%%

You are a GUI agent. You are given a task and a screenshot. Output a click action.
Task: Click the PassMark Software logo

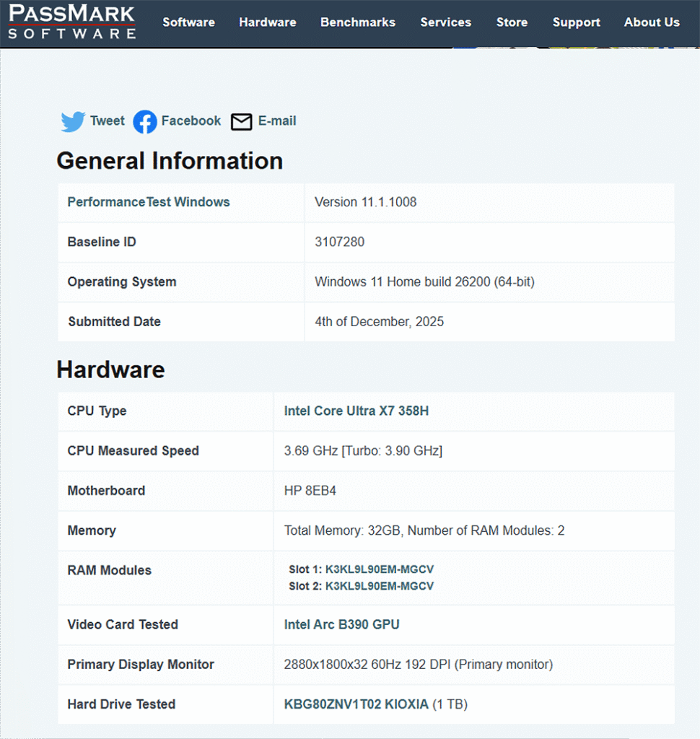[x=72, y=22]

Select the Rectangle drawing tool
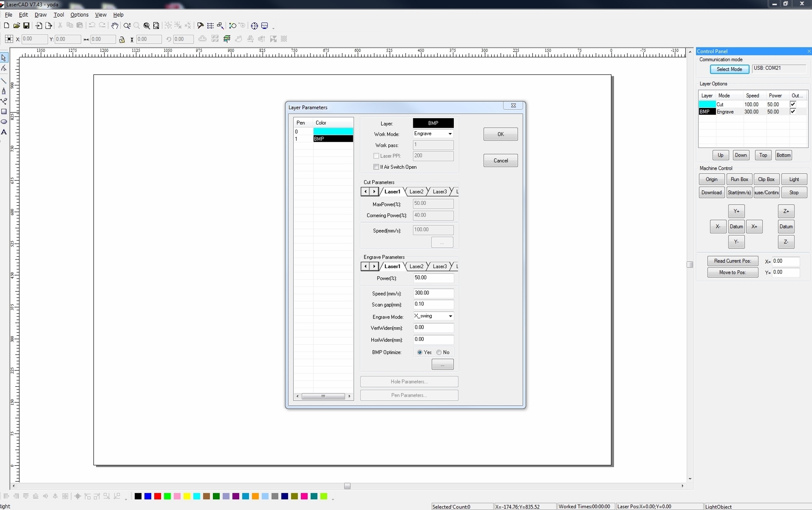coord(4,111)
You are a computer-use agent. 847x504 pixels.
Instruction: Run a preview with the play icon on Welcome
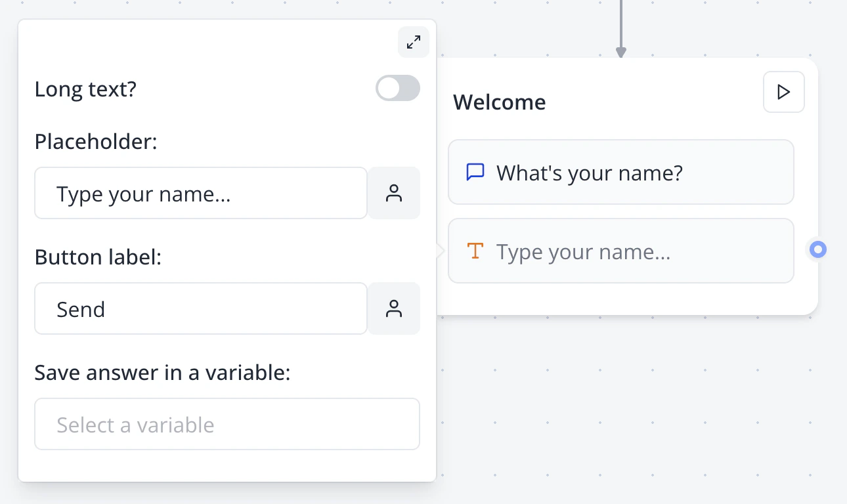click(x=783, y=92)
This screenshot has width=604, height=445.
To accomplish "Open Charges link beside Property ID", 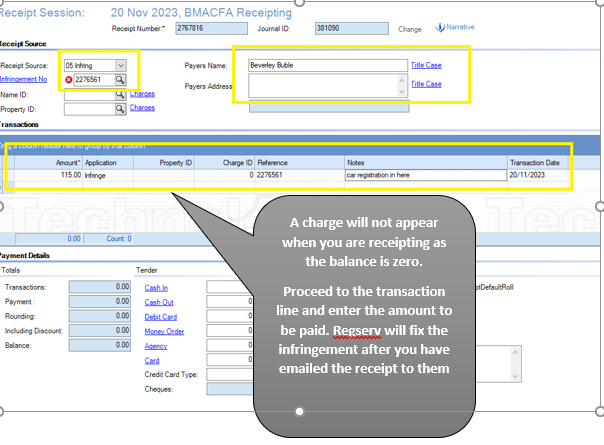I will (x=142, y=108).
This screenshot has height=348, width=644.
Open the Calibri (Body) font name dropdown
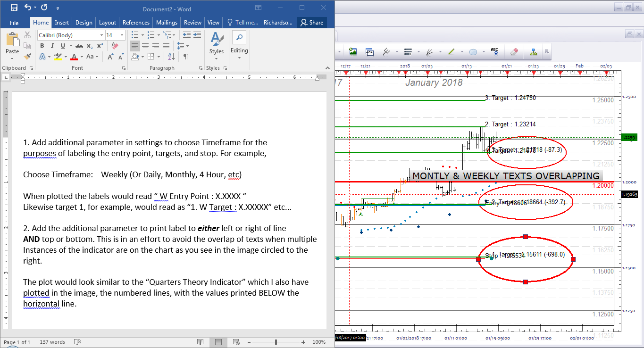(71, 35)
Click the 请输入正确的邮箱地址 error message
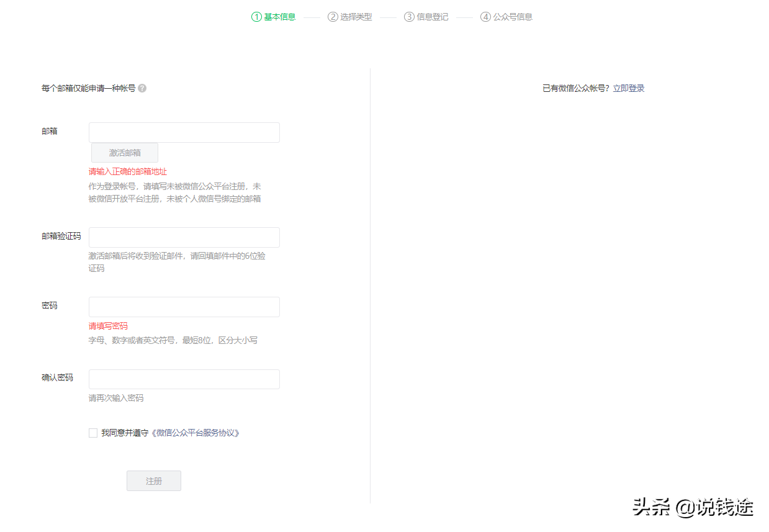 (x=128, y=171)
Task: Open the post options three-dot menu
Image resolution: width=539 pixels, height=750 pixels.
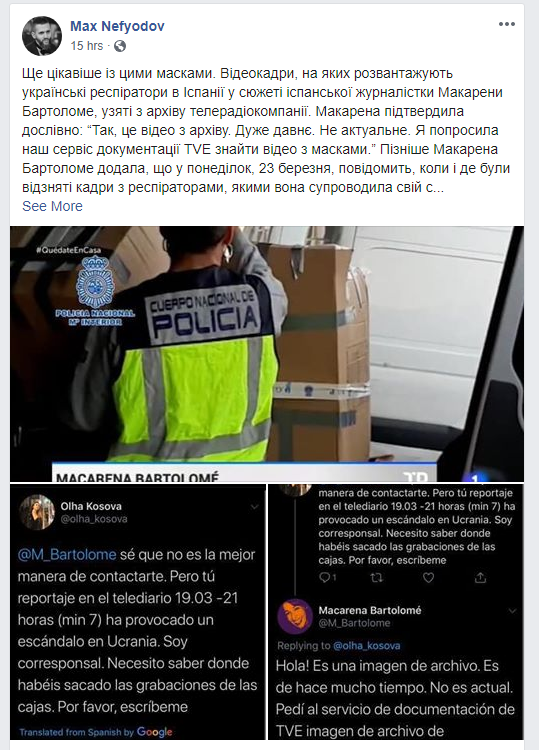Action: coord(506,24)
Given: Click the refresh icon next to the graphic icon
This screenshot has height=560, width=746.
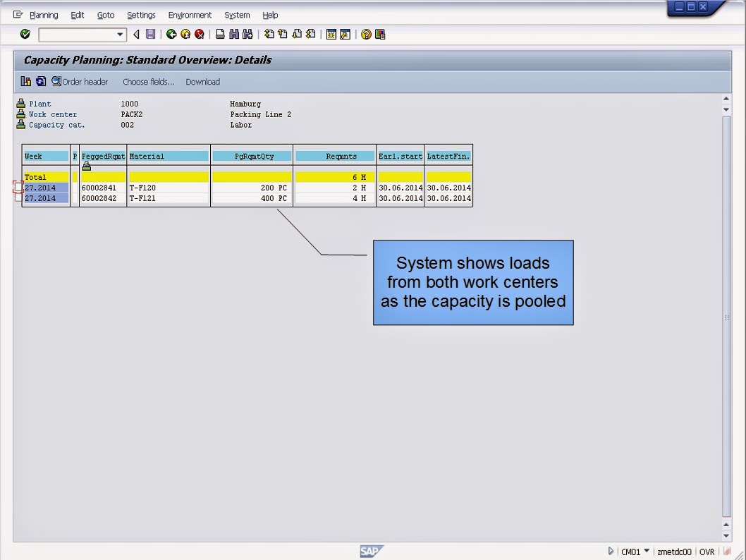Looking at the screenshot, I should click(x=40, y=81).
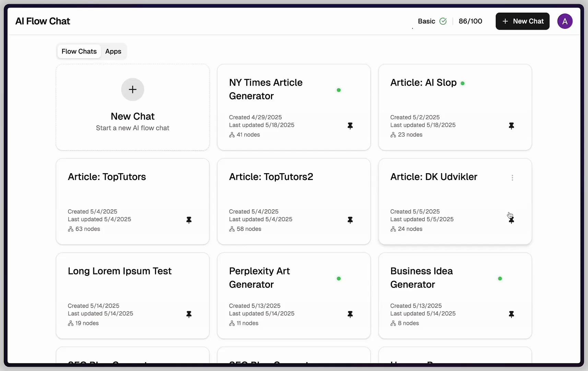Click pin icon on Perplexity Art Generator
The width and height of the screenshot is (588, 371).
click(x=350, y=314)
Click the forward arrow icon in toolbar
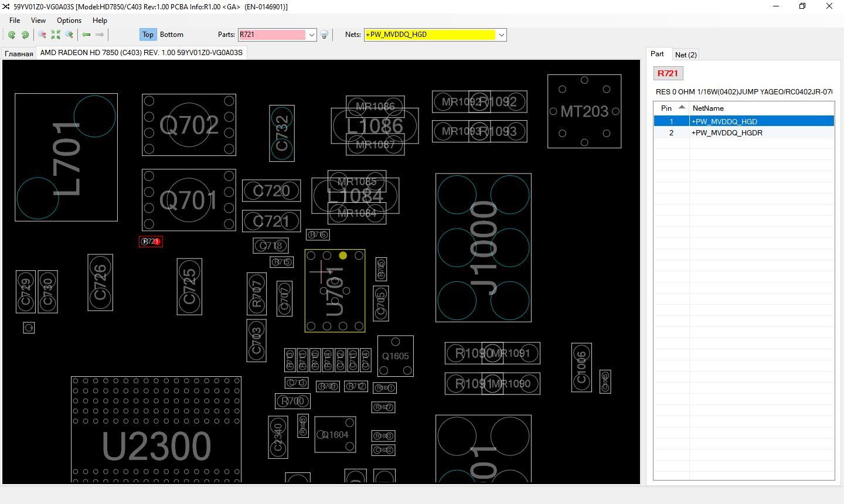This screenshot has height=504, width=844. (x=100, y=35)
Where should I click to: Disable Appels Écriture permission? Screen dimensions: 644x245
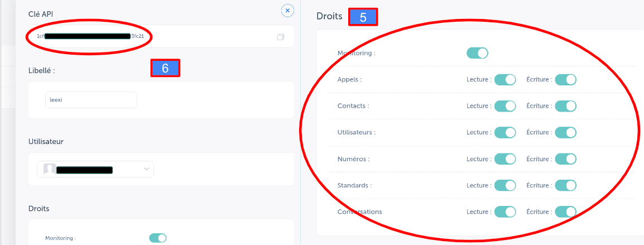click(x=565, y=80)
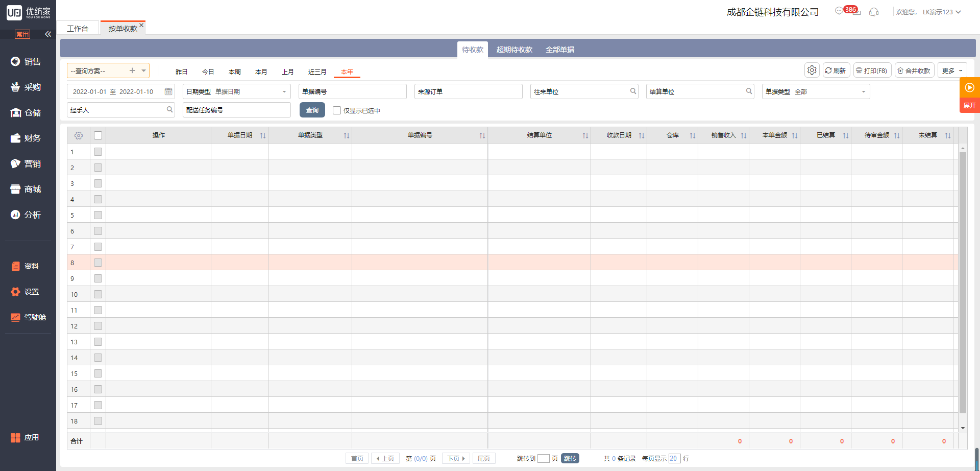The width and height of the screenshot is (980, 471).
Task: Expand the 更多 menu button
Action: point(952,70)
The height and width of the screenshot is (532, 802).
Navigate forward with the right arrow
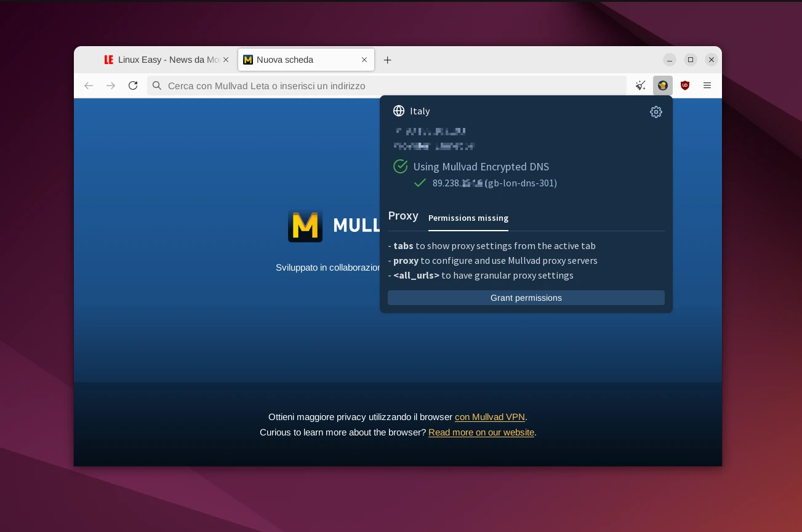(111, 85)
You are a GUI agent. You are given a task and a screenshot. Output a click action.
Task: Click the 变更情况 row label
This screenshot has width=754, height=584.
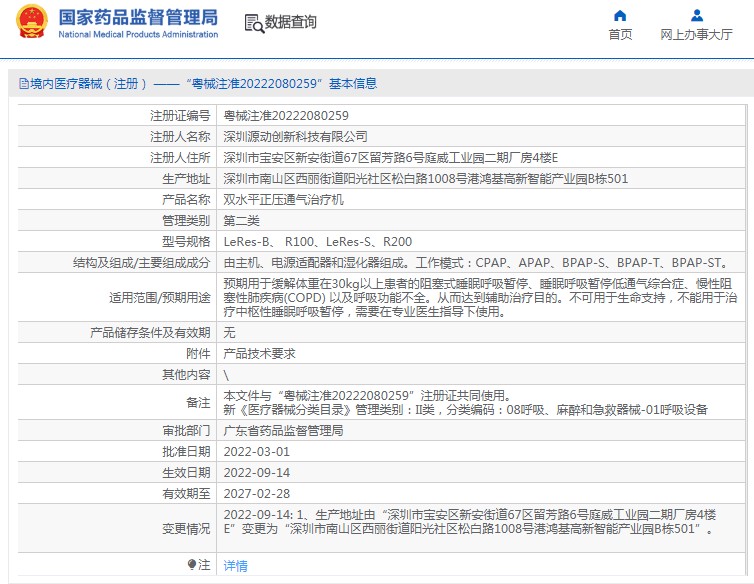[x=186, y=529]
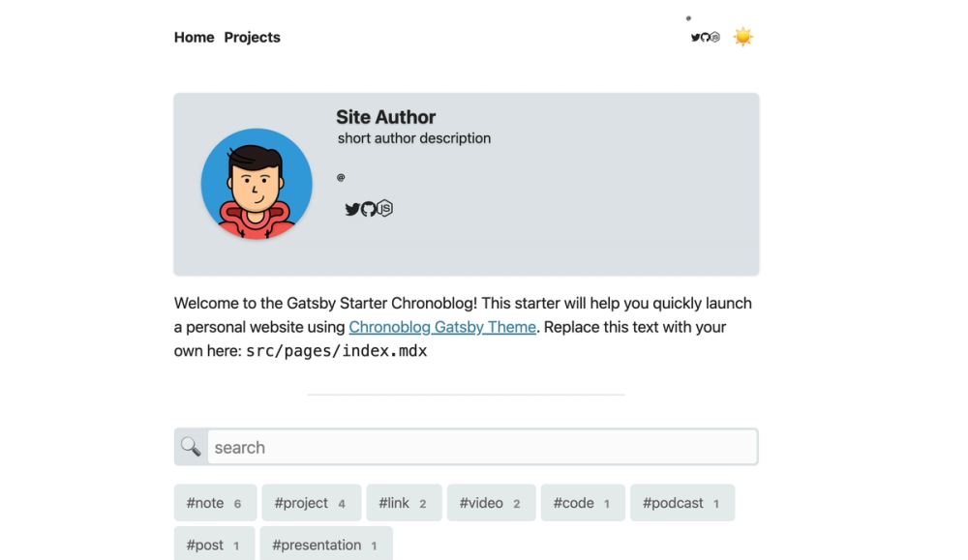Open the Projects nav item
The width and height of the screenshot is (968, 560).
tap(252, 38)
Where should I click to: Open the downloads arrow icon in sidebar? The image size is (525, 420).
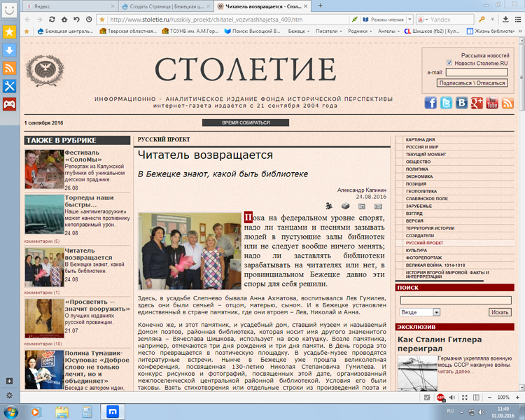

%%

= Work instruction =
Find where the line with "Task: Click the PassMark Software logo" sits in the material above and where the line with "This screenshot has width=604, height=445." sits. Set down exactly the lines from the first to the second, both included and nothing else, without pictures.

= Your solution =
Task: Click the PassMark Software logo

[x=72, y=22]

Select the Rectangle drawing tool
coord(4,111)
You are a computer-use agent. 847x504 pixels.
Instruction: Run a preview with the play icon on Welcome
click(x=783, y=92)
This screenshot has width=604, height=445.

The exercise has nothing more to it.